Eine Aufklärungspflicht besteht grundsätzlich bei Fragen des anderen Teils (BGH 74, 383/92, NJW 67, 1222 u.a.). Hinsichtlich ungefragter Tatsachen besteht dagegen i.d.R. keine Aufklärungspflicht, es sei denn die ungefragte Tatsache ist für den anderen Teil von offensichtlich ausschlaggebender Bedeutung für die Willensbildung und der andere Teil kann sie sich bei Anwendung der gebotenen Sorgfalt auch nicht ohne Weiteres selbst verschaffen (BGH NJW 71, 1799, 10 3362 Tz 22). Eine Aufklärungspflicht kann sich auch aus einem besonderen Vertrauensverhältnis ergeben (BGH NJW 92, 300). Bei Geschäften mit spekulativem Charakter besteht hinsichtlich des spekulativen Elements grundsätzlich keine Aufklärungspflicht (BGH LM Nr. 56).
Arglist
Definition:
Arglist bedeutet Vorsatz (nicht Absicht, vgl. BGH NJW 01, 2326, 07 3057 Tz 29). Der Vorsatz muss sich auf die Täuschungshandlung, den dadurch entstehenden Irrtum und die aufgrund der Täuschung abgegebene Willenserklärung des Getäuschten beziehen (s. c. Kausalität). Bedingter Vorsatz genügt, daher sind auch Angaben „ins Blaue hinein“ ausreichend (BGH 63, 382/86, NJW 81, 864, 1441 u.a.).
Beispiel 1:
Gebrauchtwagenhändler G verkauft dem C einen Gebrauchtwagen, ohne ihn darüber aufzuklären, dass es sich dabei um einen Unfallwagen handelt.
Beispiel 2:
G verkauft dem C einen Wagen. C fragt, ob es sich bei der Sache um einen Unfallwagen handelt, da er im Falle den Wagen nicht erwerben wolle. G ist sich nicht sicher. Statt die Papiere zu überprüfen, sagt er: „Der Wagen war stets einwandfrei.“
In beiden Fällen besteht für G eine Aufklärungspflicht gem. § 242 BGB über alle verkehrswesentlichen Eigenschaften der Sache. Durch das Verschweigen (Täuschung durch Unterlassen) und die Angaben „ins Blaue hinein“, täuscht er den C arglistig.

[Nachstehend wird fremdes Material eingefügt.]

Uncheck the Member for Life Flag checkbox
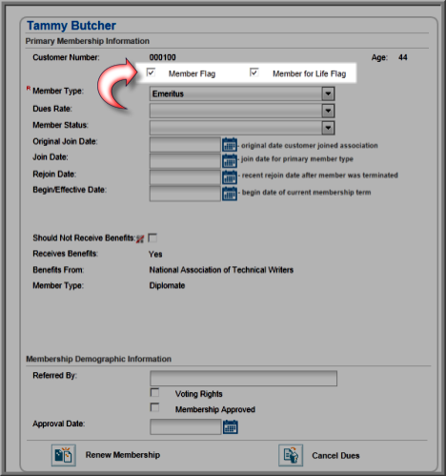 coord(254,72)
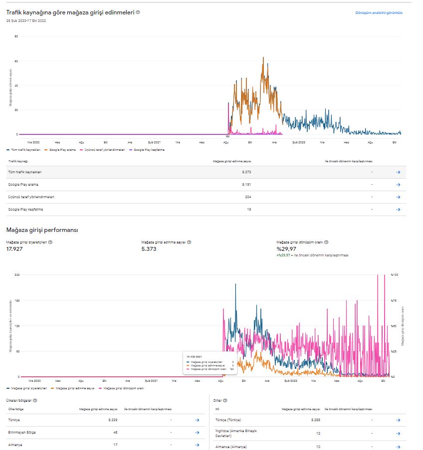The image size is (423, 450).
Task: Open help icon beside Ülkeler/bölgeler
Action: point(35,400)
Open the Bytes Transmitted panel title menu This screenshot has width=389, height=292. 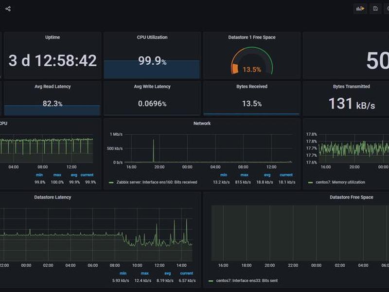click(x=351, y=87)
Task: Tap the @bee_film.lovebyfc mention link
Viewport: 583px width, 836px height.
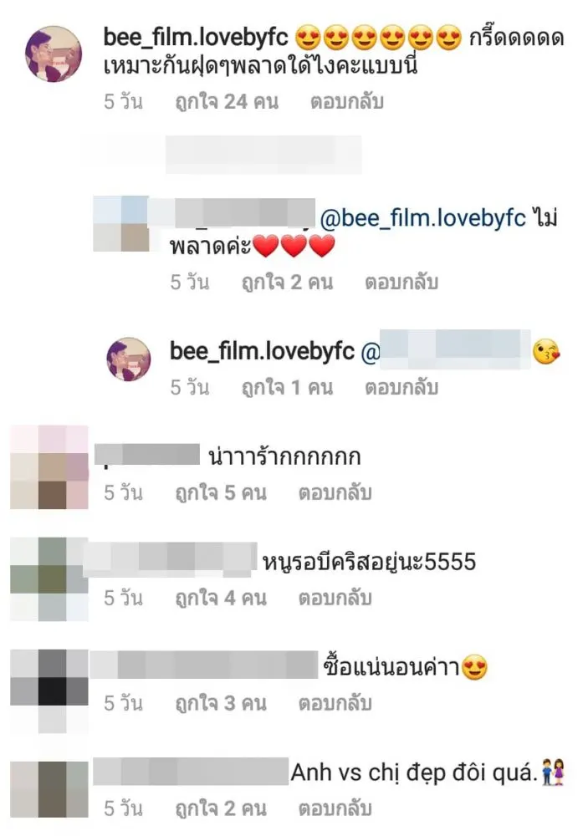Action: pyautogui.click(x=422, y=218)
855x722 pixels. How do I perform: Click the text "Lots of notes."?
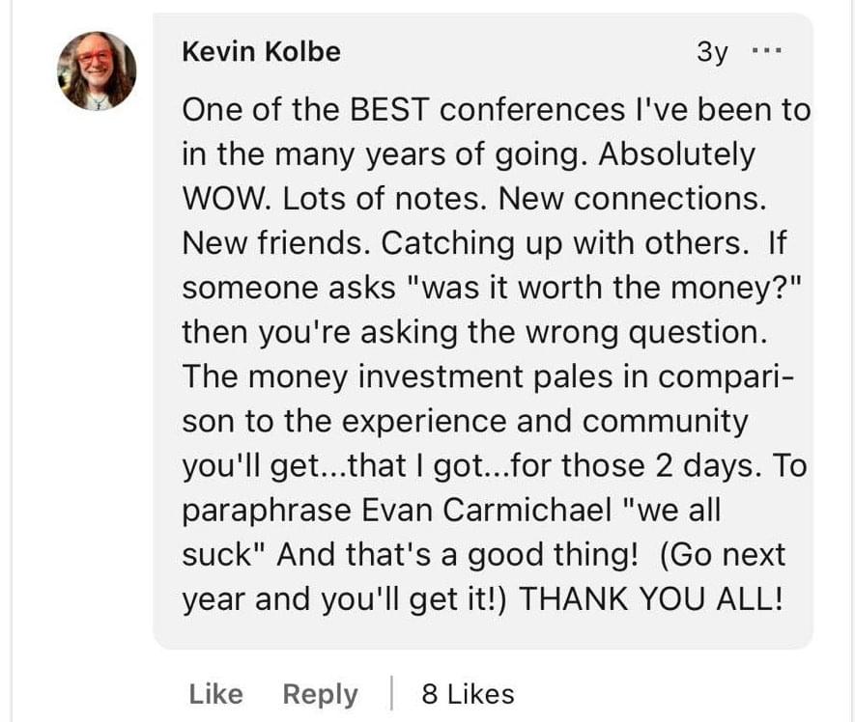coord(385,198)
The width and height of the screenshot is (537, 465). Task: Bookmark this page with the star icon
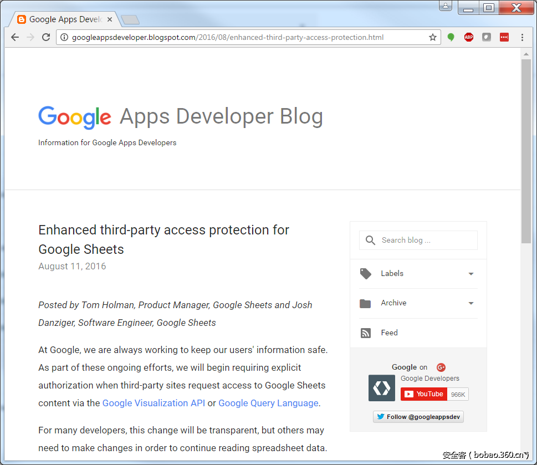point(433,37)
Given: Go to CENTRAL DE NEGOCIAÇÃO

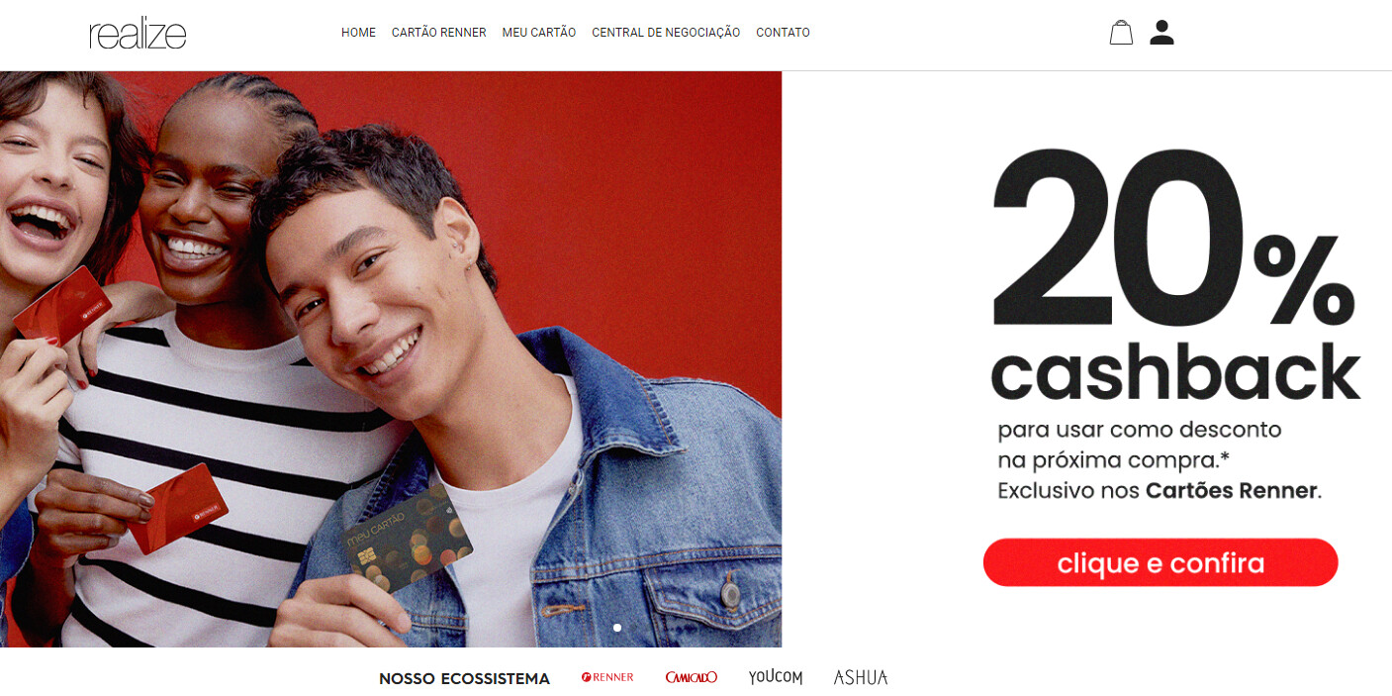Looking at the screenshot, I should [x=666, y=33].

Aufgrund der Täuschung erwirbt C schließlich den Gebrauchtwagen (Kausalitätserfordernis). Ein Anfechtungsgrund nach § 123 Abs. 1 Alt. 1 BGB besteht somit.
Ist die arglistige Täuschung ausnahmsweise erlaubt, scheidet das Anfechtungsrecht aus.
Beispiel 3:
B wird im Bewerbungsgespräch von P gefragt, ob sie vorhabe, in den nächsten Jahren schwanger zu werden. B verneint dies, obwohl sie die Verhütung bereits abgesetzt hat. Hier ist die arglistige Täuschung durch B gerechtfertigt, da die Frage als Eingriff in den persönlichen Intimbereich unzulässig war.
§ 123 Abs. 1 Alt. 1 BGB ist neben den kaufrechtlichen Gewährleistungsansprüchen anwendbar, da der arglistig Handelnde nicht privilegiert werden soll.
Eine Einschränkung des Anfechtungsrechts findet sich in § 123 Abs. 2 S. 1 BGB. Täuscht ein Dritter, ist die Erklärung nur dann anfechtbar, wenn der Anfechtungsgegner die Täuschung kannte oder kennen musste. „Dritte“ i.S.d. Vorschrift ist jeder, der nicht aufseiten des Anfechtungsgegners steht (also, nicht Angestellter, Verkäufer, etc. ist).